A política cultural do governo do PS não trouxe, no essencial, nenhuma viragem em relação ao desastroso percurso de décadas que nos conduziu até aqui. 

Permanecem as linhas essenciais de desvalorização, de empobrecimento, de elitização, de desresponsabilização e de investimento anémico na actividade cultural. Permanece a degradação do trabalho cultural. Permanece o conflito com o imperativo constitucional de democratização da cultura, que obriga o Estado a disponibilizar os meios à altura dessa missão e das necessidades do povo português. 

Em dois anos, não se verificaram passos sérios no sentido inverso ao das políticas do passado. Não foram e não são apresentadas metas concretas que apontem para um patamar de financiamento substancialmente diferente, adequado às exigências da actividade cultural, consistente com o papel da cultura na sociedade. Continuamos a perder tempo. 

Agravou-se, a devastação que assola a actividade cultural, as suas estruturas e projectos, os grupos e as pessoas que nela trabalham e a promessa de concretização do direito à cultura para todos, em todo o território nacional. A vida cultural empobrece, adoece e morre. O chão social e organizativo de que depende seca para largo tempo. 

Agrava-se também, sempre e crescentemente, a preocupante situação de envelhecimento e não-rejuvenescimento e do inexorável e crescente deficit dos recursos humanos nos organismos públicos dependentes do Ministério da Cultura, tanto ao nível técnico e científico como a nível do atendimento ao público. Este último, especialmente escandaloso quando confrontado com o extraordinário aumento de visitantes em museus e monumentos, mercê do crescimento verificado no sector do turismo. 

A proposta de Orçamento do Estado para 2018 confirma a incapacidade de traçar o novo horizonte necessário e urgente. O investimento do Estado na Cultura não aumenta. São propostos cortes em diversas estruturas e os aumentos apoiam-se, em muitas casos, no hipotético aumento de receitas próprias. Ou o governo aposta num incerto aumento do número de espectadores e de visitas ou tenciona aumentar o preço das entradas nos museus, palácios e monumentos, nos teatros nacionais e noutras estruturas de criação artística a cargo do Estado.
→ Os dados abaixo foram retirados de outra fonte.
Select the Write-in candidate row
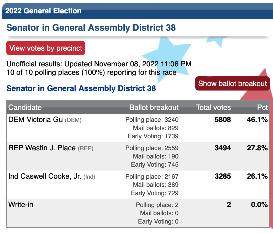The width and height of the screenshot is (273, 233). pyautogui.click(x=138, y=213)
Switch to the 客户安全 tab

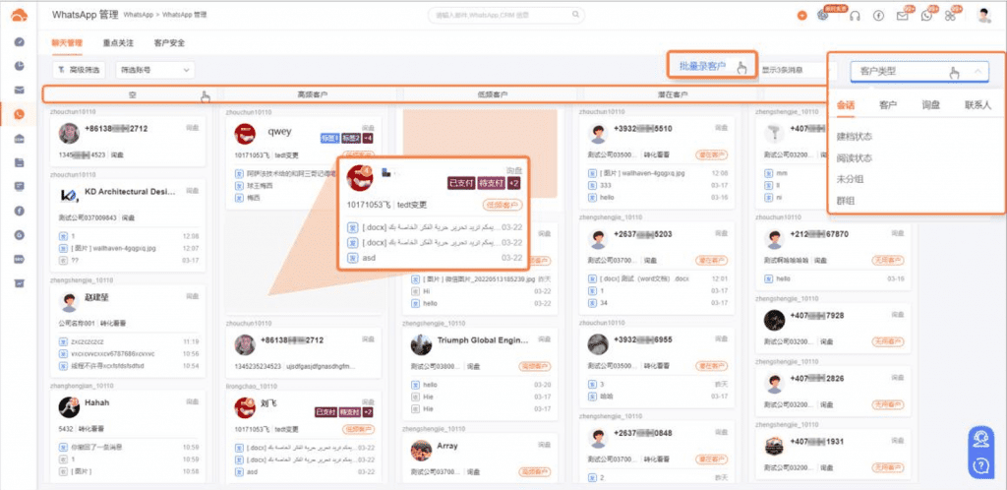tap(169, 43)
Acresce o alto valor das cativações previstas, que têm limitado seriamente a gestão financeira dos organismos e estruturas, e a fraca execução dos orçamentos da cultura ao longo de décadas.

Num quadro de opacidade e de incerteza dos valores da execução, desconhece-se qual a expressão financeira das contrapartidas nacionais necessárias para o recurso a financiamento comunitário. 
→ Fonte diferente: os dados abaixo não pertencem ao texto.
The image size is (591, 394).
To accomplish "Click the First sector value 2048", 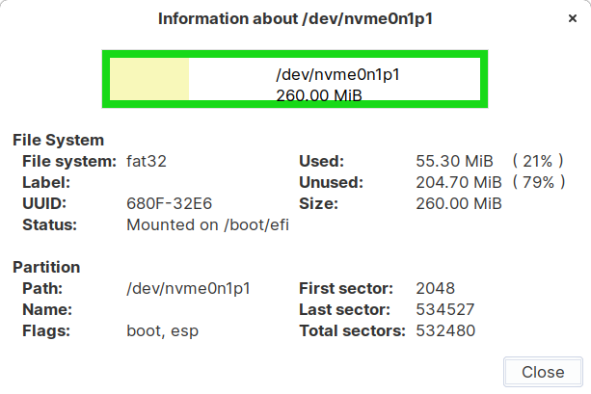I will 435,288.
Tanto no Orçamento, como nas linhas com que se vai cosendo a política cultural deste governo, cresce exponencialmente a aposta na profunda mercantilização de toda a actividade cultural, fazendo depender o financiamento: da cultura de indústrias como o turismo, a restauração e a produção de eventos; do falso mecenato e de interesses empresariais e corporativos; e do agenciamento ideológico, através de programas que impõem temas, formatos e dinâmicas de conteúdo propagandístico. 

Acrescem ainda os esforços evidentes e perigosos de desresponsabilização do Estado central dos seus deveres constitucionais de garantia da democracia cultural, na entrega de competências para a esfera regional e local, num país de profundas desigualdades e carências, com a perda de rigor e de exigência, e com dispersão de meios e capacidades. 

Decrescem os valores destinados aos salários dos trabalhadores do Estado, fazendo prever que prosseguirá o emagrecimento do serviço público, que dita já hoje a incapacidade de, cumprir a sua missão, com qualidade e em todo o território. 

A proposta de Orçamento do Estado para 2018 mantém a cultura no grau zero do financiamento. Espelha assim o nível de indigência da política cultural do governo que prolonga uma história de décadas de desresponsabilização do Estado.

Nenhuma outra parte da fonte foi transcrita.